FlyRuby aims to make booking a private jet easier
Presenting at the Demo Spring conference, start-up says it has found a way to cut down on the inefficiencies in the jet charter business. Think an Expedia for private jets.
PALM DESERT, Calif.--If you're going to spend the cash to charter a private jet, shouldn't it be easy to book the plane?
You would think the industry would simplify things for the wealthy, but that's not the case, according to start-up FlyRuby, which unveiled its service at thehere today. Indeed, company CEO Michael Leek says that it can often take hours to figure out a suitable private plane charter between two cities. And that's just not efficient.
That's where FlyRuby comes in, Leek said. A former U.S. Marine with a passion for the aviation industry, Leek said he wanted to identify the inefficiencies in the industry--and he realized that one of the biggest was that there was no simple way to quickly identify the specific plane that makes the most sense for a flight.
Here's the problem, he said: There are thousands of small private jet operators, all of which are vying for business, but there's not been a system that aggregates the availability of all those planes. Now, thanks to a nine-year, $95 million DARPA and Air Force research program licensed by Carnegie Mellon University--and which FlyRuby is incorporating into its software--there's a way. It's an artificial intelligence-based dynamic scheduling system that can pinpoint, what Leek said, is the best available plane that a customer could use to get between two cities, or even make a round trip.
To start with, Leek explained, FlyRuby's system tries to find any jets known to be empty that are flying in the same direction as a customer. If none is quickly identified, the next step is to look for planes that are going to be flying empty back to the destination city. If that doesn't return results, then the next step is to look for planes that are already sitting on the ground in the departure city.
The result of these searches is that FlyRuby can return as many as 5,000 possible flights in as little as 5 seconds, Leek said.
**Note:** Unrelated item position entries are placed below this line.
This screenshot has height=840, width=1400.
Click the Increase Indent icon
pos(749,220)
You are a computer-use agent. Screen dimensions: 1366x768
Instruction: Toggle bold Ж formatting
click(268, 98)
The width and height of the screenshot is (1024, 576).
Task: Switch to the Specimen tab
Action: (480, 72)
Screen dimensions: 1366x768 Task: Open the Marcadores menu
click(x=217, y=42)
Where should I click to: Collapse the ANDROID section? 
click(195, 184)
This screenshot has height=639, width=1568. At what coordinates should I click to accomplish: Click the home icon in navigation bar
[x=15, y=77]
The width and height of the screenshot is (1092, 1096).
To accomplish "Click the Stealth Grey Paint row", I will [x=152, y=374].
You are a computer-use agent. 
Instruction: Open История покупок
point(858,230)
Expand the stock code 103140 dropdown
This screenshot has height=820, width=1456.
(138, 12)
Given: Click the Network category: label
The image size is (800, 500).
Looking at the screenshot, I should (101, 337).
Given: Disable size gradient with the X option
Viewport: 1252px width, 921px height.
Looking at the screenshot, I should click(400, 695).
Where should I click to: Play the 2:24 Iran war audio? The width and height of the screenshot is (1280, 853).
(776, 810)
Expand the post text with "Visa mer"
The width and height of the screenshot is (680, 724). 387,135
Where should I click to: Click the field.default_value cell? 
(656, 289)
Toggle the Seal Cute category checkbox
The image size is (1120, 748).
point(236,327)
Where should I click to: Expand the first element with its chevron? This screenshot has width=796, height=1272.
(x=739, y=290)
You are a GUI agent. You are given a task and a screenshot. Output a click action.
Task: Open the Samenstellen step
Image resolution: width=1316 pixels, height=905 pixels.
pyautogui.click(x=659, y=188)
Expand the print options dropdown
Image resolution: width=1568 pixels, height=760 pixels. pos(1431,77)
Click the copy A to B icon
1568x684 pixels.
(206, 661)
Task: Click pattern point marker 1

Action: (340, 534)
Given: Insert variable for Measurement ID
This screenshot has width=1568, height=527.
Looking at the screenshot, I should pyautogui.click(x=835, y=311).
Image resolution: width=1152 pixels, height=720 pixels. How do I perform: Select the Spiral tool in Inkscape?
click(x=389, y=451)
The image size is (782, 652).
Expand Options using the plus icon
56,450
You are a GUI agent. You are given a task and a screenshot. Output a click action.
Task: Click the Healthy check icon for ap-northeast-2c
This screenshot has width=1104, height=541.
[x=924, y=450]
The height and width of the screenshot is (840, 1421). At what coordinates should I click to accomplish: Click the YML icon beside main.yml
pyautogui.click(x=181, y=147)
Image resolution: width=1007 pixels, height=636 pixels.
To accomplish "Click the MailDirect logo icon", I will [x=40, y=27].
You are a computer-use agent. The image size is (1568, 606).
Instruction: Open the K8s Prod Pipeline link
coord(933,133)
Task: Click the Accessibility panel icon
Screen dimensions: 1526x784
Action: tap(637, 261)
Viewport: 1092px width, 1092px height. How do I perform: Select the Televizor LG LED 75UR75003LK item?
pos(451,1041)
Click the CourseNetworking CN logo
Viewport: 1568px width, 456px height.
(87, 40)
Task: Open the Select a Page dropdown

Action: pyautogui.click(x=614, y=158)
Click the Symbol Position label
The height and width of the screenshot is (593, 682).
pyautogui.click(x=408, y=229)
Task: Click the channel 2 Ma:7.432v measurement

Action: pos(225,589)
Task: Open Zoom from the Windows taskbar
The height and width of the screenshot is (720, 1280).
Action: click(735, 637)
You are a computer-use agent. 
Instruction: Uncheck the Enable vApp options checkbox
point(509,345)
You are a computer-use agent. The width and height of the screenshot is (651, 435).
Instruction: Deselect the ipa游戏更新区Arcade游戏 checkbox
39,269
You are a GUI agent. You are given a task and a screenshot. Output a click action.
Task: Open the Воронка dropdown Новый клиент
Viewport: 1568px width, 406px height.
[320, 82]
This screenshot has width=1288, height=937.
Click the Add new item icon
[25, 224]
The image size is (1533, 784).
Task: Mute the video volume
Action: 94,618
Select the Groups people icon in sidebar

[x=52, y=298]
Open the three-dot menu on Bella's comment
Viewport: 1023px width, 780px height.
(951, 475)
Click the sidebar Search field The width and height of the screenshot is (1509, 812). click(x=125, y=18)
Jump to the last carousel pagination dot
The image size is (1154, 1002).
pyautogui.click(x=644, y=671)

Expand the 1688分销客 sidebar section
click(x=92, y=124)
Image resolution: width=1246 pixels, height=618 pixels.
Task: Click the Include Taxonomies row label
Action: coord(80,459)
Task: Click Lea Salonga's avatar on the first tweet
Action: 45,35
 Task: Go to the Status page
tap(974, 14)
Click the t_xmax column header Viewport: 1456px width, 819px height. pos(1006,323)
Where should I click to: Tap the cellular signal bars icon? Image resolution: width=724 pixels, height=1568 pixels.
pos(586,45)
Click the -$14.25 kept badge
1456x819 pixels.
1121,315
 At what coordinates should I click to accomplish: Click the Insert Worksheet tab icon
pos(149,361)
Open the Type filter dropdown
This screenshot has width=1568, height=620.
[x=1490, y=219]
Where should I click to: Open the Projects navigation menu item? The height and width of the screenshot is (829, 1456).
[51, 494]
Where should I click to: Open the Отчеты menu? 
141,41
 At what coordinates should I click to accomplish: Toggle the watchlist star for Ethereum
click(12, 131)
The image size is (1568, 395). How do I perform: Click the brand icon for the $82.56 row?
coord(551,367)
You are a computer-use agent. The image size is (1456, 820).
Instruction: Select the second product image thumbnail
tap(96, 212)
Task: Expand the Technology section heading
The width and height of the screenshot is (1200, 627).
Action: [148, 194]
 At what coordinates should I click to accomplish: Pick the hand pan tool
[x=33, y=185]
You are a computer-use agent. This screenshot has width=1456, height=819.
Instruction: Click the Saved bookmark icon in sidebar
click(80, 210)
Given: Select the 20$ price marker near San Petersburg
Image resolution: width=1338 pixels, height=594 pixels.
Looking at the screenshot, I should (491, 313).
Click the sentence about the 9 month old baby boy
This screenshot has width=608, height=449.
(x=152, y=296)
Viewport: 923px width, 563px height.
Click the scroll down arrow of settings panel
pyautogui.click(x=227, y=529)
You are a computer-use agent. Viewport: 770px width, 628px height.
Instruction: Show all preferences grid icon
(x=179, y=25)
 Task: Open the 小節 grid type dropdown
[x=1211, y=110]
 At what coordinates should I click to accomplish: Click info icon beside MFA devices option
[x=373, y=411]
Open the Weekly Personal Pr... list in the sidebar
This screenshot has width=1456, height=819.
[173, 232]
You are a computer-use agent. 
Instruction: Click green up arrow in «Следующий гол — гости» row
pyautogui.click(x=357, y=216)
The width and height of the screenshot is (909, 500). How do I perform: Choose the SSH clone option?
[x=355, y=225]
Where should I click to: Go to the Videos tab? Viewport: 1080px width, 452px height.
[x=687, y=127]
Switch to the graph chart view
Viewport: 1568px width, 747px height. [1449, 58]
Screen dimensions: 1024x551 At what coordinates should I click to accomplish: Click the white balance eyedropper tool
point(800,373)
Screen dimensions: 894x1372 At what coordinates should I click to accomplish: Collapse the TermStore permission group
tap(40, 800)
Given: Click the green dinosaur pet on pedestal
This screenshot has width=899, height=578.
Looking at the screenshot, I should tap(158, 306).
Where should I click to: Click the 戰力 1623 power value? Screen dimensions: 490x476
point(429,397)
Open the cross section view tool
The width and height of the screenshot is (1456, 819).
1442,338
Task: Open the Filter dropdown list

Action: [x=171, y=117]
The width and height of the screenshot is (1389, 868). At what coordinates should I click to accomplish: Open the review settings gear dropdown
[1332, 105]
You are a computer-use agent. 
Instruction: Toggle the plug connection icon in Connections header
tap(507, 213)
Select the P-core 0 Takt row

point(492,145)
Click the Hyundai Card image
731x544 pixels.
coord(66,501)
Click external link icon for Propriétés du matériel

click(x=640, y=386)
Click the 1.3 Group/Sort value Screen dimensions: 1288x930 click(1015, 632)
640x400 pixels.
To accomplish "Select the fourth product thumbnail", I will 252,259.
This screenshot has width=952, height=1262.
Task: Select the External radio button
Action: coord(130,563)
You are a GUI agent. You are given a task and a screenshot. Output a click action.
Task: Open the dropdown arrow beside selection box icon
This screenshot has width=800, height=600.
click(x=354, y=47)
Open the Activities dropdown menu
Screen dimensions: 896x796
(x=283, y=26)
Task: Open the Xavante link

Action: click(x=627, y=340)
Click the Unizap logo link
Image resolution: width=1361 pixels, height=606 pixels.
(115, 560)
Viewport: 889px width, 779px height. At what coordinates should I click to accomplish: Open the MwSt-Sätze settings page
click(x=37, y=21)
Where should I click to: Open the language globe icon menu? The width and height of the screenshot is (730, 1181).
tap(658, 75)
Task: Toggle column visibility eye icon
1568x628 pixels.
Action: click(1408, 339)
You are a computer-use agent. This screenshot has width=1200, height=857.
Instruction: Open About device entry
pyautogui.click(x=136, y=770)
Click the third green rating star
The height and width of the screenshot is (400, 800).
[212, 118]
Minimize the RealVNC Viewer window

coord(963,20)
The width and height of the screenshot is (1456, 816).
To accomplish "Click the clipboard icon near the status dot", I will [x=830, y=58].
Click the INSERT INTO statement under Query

All in all, the idea is to make it as easy to identify and book a private plane flight as it currently is to book a ticket on a commercial airline. And lest you think that there isn't a big enough market to support such a business, Leek said that there is currently about $50 billion a year spent on private jet travel in the United States.
Of that, the flight costs alone amount to about $30 billion, he added. Yet about 40 percent of all the flights are empty, meaning that there are many, many millions, if not billions, of dollars that are being lost to inefficiency, Leek said.
While FlyRuby says it is the first to put together a system for aggregating private jet charters, anyone who remembers Richard Branson's ill-fated Virgin Charter will know that there have been similar efforts in the past. Then again, Branson's initiative couldn't figure out a way to solve the problem.
This isn't necessarily a low-cost play, Leek said. In fact, FlyRuby isn't talking about price, or how much money it can save its customers on the cost of flights, or even if it can do so.
The problem FlyRuby is really solving, Leek said, is how hard it is to identify appropriate charter flights. The company is offering potential customers the ability find the right flight in a matter of minutes, not hours. And while it would seem likely that it's usually the assistants of the people doing the flying who are doing the research, it would probably still be a major improvement for these customers if FlyRuby can do what it says.
This, of course, is a market that most of us won't ever be taking part in. Even if flights are less expensive, or easier to find, than they've been in the past, private jet travel is still going to be too costly for most. But for those who do fly this way, or for those who own or operate the planes, it's certain that finding ways to streamline the process will be a major benefit. So if FlyRuby can in fact deliver on this promise, it's likely to be a plus across the board--in terms of a reduction in lost potential revenue, lost hours of time searching for flights, and even in greenhouse gases.
The next step? To find a way to make this industry efficient enough that even those who fly commercial can take advantage of charter jet travel.